Some time ago (2006 ?) I sat down to "upgrade" from TW 1.9.4 to TiVoWeb Plus but after much pre-install information searching decided against.

If I remember correctly...

1. There were numerous stability issues with TWP on UK series 1 TiVo's.
2. A lot of the "standard" TiVoWeb modules don't work on TWP.
3. A lot of the extra features of TWP didn't appear to offer anything I would be interested in using.


----------



## Pete77 (Aug 1, 2006)

In my experience TivoWeb 1.9.4 and TivoWebPlus 2.1 both have their respective advantages for doing different things. I tend to use Tivoweb 1.9.4 day to day but TivoWebPlus 2.1 for some things (a major reorganisation of Channels I Receive for instance).

The best bet is to install them both in different directories on the Tivo and set the Tivo to boot up loading Tivoweb 1.9.4 (in rc.sysinit.author or rc.sysinit.author.edit) but then also install the respective appropriate www.tivohackman.com module for each Tivoweb version (a different version is appropriate for Tivoweb 1.9.4 compared to TivoWebPlus 2.1) and then use the Hackman module to switch between the two versions when you need to. You don't want to run them both in memory at the same time as it overloads the Tivo's memory and tends to cause reboots.

However there are a large number of add on modules for Tivoweb 1.9.4 listed on the Wikipedia page at http://en.wikipedia.org/wiki/Tivoweb and not all of these are emulated in terms of features built in TivoWebPlus 2.1 and the modules themselves for Tivoweb 1.9.4 won't run without modification under TivoWebPlus 2.1 and that is probably why you may want to end up wanting to have the capacity to run both versions on your machine.
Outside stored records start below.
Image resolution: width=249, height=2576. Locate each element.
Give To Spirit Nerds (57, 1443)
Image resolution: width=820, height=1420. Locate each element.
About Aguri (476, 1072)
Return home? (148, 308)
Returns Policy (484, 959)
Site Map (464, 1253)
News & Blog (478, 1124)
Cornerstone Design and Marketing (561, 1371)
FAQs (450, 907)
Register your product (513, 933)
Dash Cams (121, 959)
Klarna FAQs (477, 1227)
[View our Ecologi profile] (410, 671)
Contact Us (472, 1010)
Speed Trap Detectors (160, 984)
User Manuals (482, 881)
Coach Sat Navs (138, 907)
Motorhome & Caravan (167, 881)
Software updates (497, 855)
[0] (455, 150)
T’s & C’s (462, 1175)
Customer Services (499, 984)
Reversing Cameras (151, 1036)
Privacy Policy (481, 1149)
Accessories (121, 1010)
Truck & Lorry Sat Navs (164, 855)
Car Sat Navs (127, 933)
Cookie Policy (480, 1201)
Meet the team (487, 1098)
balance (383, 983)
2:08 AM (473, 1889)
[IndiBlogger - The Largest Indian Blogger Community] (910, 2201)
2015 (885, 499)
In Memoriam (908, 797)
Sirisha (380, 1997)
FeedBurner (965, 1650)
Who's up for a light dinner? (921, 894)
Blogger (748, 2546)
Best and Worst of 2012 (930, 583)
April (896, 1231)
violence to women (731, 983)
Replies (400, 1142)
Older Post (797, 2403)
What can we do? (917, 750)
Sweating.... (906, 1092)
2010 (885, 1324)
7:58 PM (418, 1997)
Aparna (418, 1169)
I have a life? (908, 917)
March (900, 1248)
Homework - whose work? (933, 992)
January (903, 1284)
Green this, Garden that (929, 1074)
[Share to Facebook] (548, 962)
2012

I wouldn't really bother with TivoWebPlus 1.3.1 as it has essentially been improved on in every respect by TivoWebPlus 2.1 Its not actually true that Tivoweb 1.9.4 modules can't be made to run under TivoWebPlus 2.1 as in order to run say the Highlights module for TivoWeb 1.9.4 under TivoWebPlus 2.1 requires only one line of code at the top of the file for the module to be altered (you need to add a line that says var compat v2.1.3c or similar).


----------



## mrtickle (Aug 26, 2001)

Ian_m said:


> If I remember correctly...
> 
> 1. There were numerous stability issues with TWP on UK series 1 TiVo's.
> 2. A lot of the "standard" TiVoWeb modules don't work on TWP.
> 3. A lot of the extra features of TWP didn't appear to offer anything I would be interested in using.


Indeed. Another point for me is that my own install of 1.9.4 is heavily customised (UI2 I called it - posted here in the past), and I recently did a painful 3-way merge of that with all of LJ's 2008 day-to-day mods to the default 1.9.4 stuff. Not something I'd want to do again.


----------